Within the entries below, find the lines that hold "will" and report only how many there are.

**Material shown:**

━━━━━━━━━━━━━━━━

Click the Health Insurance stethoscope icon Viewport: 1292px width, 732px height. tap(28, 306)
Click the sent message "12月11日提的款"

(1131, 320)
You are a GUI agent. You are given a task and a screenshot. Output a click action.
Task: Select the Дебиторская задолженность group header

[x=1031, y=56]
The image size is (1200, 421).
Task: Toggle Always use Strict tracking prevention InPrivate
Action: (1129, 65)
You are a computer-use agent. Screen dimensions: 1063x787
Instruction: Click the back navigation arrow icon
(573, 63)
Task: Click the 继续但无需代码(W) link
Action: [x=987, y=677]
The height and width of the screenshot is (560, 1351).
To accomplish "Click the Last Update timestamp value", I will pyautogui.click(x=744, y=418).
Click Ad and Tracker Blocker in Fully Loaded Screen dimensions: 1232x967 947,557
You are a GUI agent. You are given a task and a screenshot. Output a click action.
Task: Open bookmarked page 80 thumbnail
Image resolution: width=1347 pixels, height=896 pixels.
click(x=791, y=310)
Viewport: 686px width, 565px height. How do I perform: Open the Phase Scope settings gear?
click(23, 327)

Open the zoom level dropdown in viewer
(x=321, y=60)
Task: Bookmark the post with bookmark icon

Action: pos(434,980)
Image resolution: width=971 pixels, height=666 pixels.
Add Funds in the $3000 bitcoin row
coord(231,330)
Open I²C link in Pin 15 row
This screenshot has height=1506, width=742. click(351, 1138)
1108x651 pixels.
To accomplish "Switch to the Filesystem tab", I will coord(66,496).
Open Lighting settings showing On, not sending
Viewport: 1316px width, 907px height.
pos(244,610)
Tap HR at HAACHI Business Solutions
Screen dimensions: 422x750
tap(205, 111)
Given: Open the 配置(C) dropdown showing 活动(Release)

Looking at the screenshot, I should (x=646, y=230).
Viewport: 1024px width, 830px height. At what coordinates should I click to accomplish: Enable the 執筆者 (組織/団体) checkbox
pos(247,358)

━━━━━━━━━━━━━━━━

**Result of the task:**
2